Exercise — Leaving out all pictures, transcribe the lines below exactly, from the first through the line containing "Careers (385, 2459)".

+ + + + +

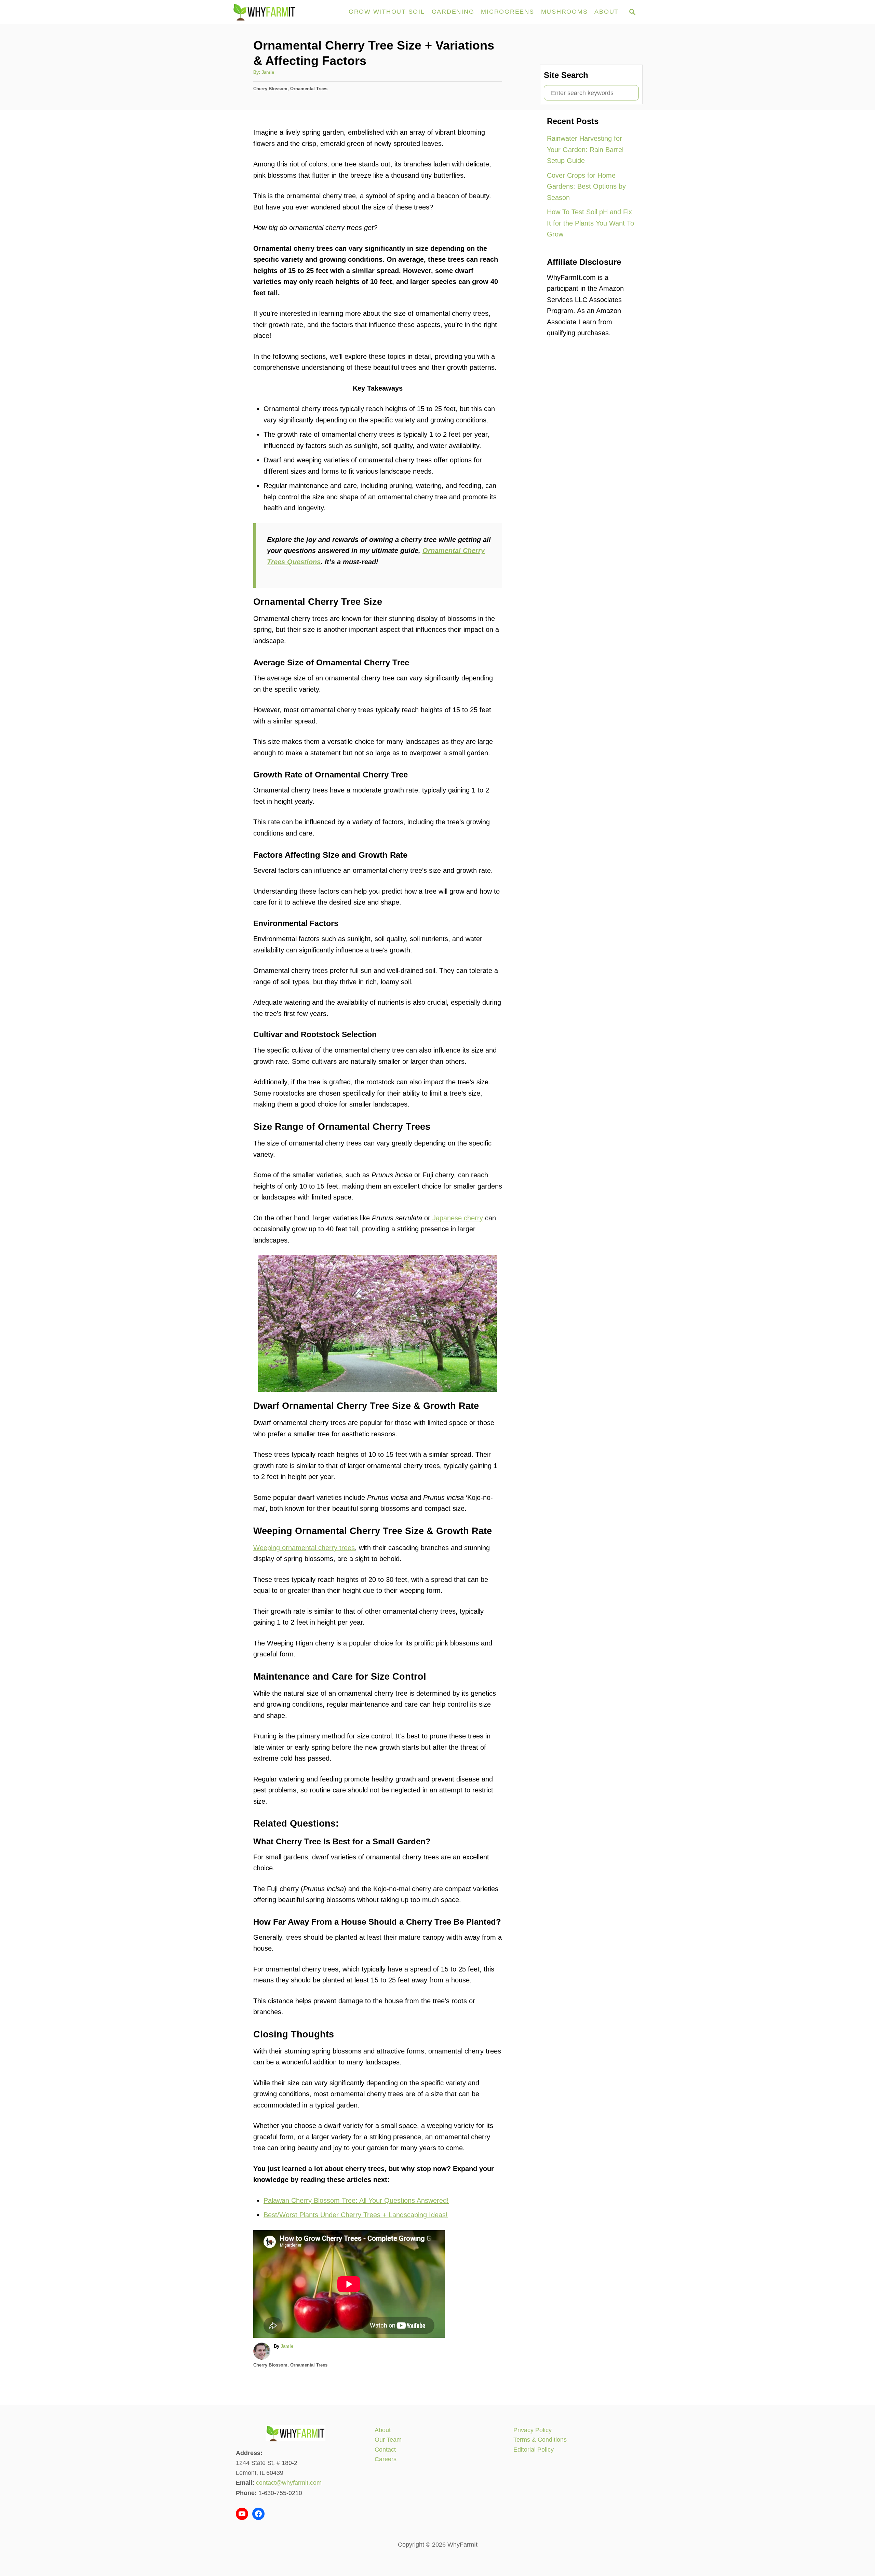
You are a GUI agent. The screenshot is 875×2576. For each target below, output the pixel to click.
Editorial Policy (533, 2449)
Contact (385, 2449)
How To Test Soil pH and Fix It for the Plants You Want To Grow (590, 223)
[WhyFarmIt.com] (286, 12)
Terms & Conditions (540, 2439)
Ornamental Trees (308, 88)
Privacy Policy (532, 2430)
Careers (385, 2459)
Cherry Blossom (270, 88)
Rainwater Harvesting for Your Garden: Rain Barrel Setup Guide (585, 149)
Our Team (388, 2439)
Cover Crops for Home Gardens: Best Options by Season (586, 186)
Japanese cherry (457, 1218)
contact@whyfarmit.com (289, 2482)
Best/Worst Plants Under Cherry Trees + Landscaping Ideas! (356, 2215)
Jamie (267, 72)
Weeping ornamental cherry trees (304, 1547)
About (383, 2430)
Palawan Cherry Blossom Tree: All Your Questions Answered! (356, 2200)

+ + + + +

Response below —
You are a GUI agent. The screenshot is 875×2576. For each target below, output the pixel to click.
Editorial Policy (533, 2449)
Contact (385, 2449)
How To Test Soil pH and Fix It for the Plants You Want To Grow (590, 223)
[WhyFarmIt.com] (286, 12)
Terms & Conditions (540, 2439)
Ornamental Trees (308, 88)
Privacy Policy (532, 2430)
Careers (385, 2459)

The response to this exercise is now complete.